Guernica, o quadro, reproduz em tom monocromático o horror desse dia, com seus corpos destroçados de pessoas e animais. Está exposto no Museu Reina Sofia, em Madri, depois de décadas no exílio, enquanto o fascismo se espalhava como uma metástase pelo território espanhol. Tanto quanto a obra, a resposta de Picasso ao oficial nazista diz muito sobre como a arte pode e deve ser um espelho da sua época, capaz de capturar o zeitgeist, expressão alemã que significa espírito do tempo. Ela absorve a sujeira em toda a sua dimensão catastrófica e expele de volta indignação, inconformismo e, o mais importante, beleza. 

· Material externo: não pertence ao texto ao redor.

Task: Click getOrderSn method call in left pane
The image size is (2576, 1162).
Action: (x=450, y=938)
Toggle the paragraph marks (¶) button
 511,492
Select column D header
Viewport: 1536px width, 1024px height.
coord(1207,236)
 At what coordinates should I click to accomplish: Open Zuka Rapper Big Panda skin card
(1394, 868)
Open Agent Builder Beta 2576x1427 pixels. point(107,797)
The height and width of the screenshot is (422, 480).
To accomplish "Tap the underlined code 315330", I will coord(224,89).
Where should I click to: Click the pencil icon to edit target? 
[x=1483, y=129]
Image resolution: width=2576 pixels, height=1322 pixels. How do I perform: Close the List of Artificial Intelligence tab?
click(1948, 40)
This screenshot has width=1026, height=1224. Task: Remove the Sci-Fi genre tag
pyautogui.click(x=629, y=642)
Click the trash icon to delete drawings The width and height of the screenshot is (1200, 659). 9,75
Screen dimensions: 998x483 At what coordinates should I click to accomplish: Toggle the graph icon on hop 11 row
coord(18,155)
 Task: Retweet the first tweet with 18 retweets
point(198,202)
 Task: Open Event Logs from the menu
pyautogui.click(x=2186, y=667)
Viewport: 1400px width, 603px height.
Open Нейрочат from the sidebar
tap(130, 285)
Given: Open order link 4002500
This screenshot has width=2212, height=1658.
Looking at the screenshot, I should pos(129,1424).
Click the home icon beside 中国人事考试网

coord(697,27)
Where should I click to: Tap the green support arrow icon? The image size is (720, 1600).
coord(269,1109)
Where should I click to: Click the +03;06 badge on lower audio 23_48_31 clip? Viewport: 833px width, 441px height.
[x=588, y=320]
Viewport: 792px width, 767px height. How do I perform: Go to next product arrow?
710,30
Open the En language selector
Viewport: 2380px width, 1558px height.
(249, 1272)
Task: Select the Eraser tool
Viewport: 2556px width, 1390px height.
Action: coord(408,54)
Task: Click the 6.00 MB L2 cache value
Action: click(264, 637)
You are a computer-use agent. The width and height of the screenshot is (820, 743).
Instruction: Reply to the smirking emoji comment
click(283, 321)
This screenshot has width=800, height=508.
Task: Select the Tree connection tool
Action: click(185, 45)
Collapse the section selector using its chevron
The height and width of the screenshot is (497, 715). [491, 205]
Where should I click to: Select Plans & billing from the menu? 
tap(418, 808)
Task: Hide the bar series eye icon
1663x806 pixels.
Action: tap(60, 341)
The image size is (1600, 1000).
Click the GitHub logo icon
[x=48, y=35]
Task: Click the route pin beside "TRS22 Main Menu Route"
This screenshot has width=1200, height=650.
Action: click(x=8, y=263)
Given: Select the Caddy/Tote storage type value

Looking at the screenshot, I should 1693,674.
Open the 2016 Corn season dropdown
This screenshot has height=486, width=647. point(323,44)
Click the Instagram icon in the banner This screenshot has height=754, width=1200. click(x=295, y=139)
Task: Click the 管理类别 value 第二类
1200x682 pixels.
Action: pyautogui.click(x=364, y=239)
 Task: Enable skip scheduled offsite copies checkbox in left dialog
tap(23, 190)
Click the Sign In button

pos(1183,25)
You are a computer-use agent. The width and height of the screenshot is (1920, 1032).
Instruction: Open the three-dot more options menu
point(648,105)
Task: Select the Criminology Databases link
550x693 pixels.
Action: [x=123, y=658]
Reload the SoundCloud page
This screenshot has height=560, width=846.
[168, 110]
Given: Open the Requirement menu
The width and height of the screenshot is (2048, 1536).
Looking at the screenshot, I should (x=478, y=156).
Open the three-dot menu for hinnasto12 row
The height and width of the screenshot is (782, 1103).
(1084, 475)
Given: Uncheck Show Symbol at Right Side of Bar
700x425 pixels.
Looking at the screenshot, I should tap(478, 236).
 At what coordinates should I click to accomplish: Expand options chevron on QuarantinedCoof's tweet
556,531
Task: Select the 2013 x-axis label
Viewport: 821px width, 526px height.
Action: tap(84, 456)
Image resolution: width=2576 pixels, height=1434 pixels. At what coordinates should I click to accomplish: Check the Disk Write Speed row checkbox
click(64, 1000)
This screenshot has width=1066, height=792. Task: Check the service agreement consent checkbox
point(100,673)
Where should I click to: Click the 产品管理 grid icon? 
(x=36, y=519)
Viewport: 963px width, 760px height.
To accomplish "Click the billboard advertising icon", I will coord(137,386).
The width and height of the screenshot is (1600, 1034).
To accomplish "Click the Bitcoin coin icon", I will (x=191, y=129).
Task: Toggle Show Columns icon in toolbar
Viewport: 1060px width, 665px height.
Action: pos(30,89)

Artistas - sejam eles pintores, escritores, poetas, músicos, dramaturgos ou cineastas - são, portanto, antenas. Captam e decodificam o sinal dos tempos para convertê-lo em algo totalmente novo. Não falo aqui, obviamente, dos artistas que se tornam escravos de uma causa. Estou me referindo aos homens e mulheres que, ao longo dos séculos, ajudaram a edificar o que chamamos civilização e a compreender as contradições do mundo em todo o seu tenebroso esplendor. Não necessariamente falando de guerras ou conflitos, mas reverberando a náusea, o mal-estar soprando no vento. 

Como disse Faulkner sobre a literatura: “É o mesmo que acender um fósforo no campo no meio da noite. Um fósforo não ilumina quase nada, mas nos permite ver quanta escuridão existe ao redor.” Lá se vão 400 anos desde que Shakespeare desvelou essa escuridão, definindo a vida como uma história contada por um idiota, cheia de som e fúria e sem qualquer sentido. Já no século 19, Dostoiévski foi essa espécie de farol, tanto que os dilemas morais, éticos e existenciais contidos em romances grandiosos como Os Irmãos Karamazov ainda encontram eco 140 anos depois.

Viajando de novo no tempo e pousando em 1963: quando Bob Dylan compõe uma canção premonitória e antibelicista como A Hard Rain’s A-Gonna Fall, ele está dando prosseguimento a essa tradição. Manifestações artísticas desse porte - e citei tão poucas por falta de espaço - são poderosos antídotos contra a estupidez e a brutalidade. Não perdem a atualidade e serão eternas. Precisamos delas, sobretudo quando o mundo volta a sentir o bafejo de tempos sombrios.